Surto de Ébola em África
O vírus já fez mais de 130 mortes na República Democrática do Congo. Apesar disso, a Direção-Geral da Saúde deixa claro que existe muito pouco risco no que toca a contaminações em solo europeu.
Uma ameaça que recomeçou no Congo mas que já preocupa organizações a nível global. A nova onda de infeções do vírus do Ébola começa a preocupar a Organização Mundial de Saúde, particularmente pela rapidez do crescimento do número de casos.
Para já, o vírus está circunscrito a África.
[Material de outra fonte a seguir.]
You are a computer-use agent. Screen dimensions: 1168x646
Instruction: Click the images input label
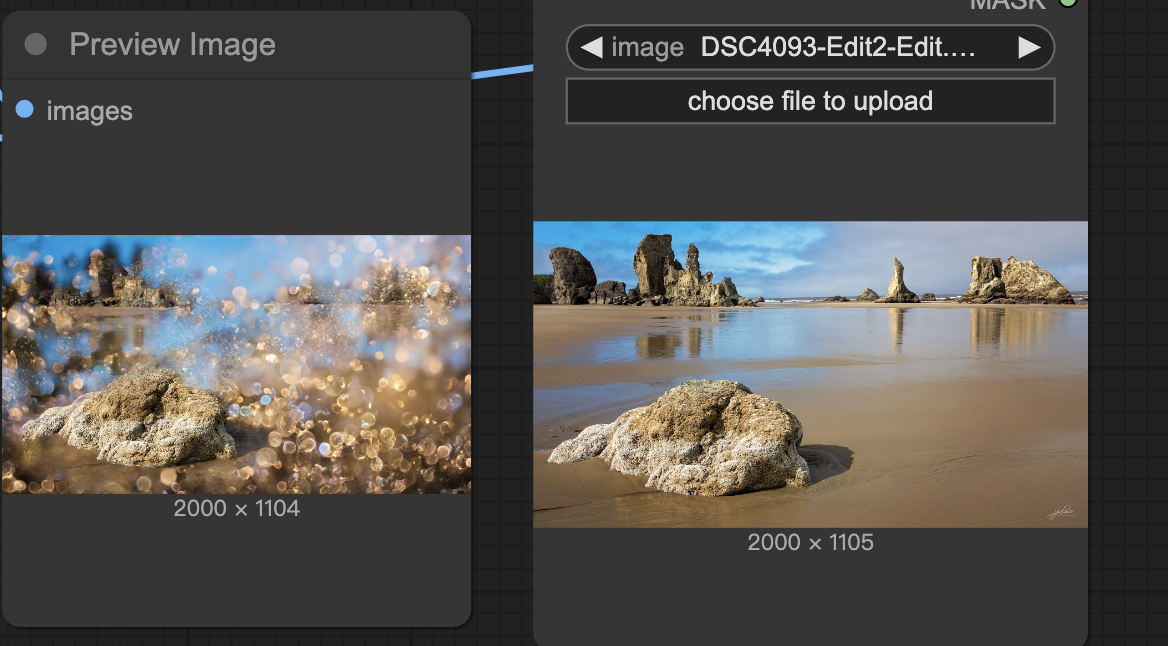(89, 111)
A Direção-Geral da Saúde deixa claro que o risco de infeções na Europa é muito baixo, mas lança alguns alertas.
À semelhança do que aconteceu em 2019, a Direção-Geral da Saúde recomenda, em caso de viagem indispensável à República Democrática do Congo: não contactar com doentes ou cadáveres infetados com Ébola, evitar o consumo de carne de caça e contacto com animais selvagens, vivos ou mortos, lavar e descascar a fruta e vegetais antes do seu consumo e utilizar apenas água potável, lavar as mãos regularmente usando sabão ou antissépticos e garantir práticas sexuais seguras.
Para além das recomendações à população, as autoridades portuguesas reforçam as medidas de deteção precoce de casos de Ébola.
No passado domingo, a Organização Mundial da Saúde declarou o surto como uma emergência de saúde pública de âmbito internacional.
A República Democrática do Congo anunciou que vai abrir três centros de tratamento para o vírus Ébola na província oriental de Ituri. Neste local foi detetada uma nova variante do surto. Para já não existem terapêuticas nem vacinas aprovadas.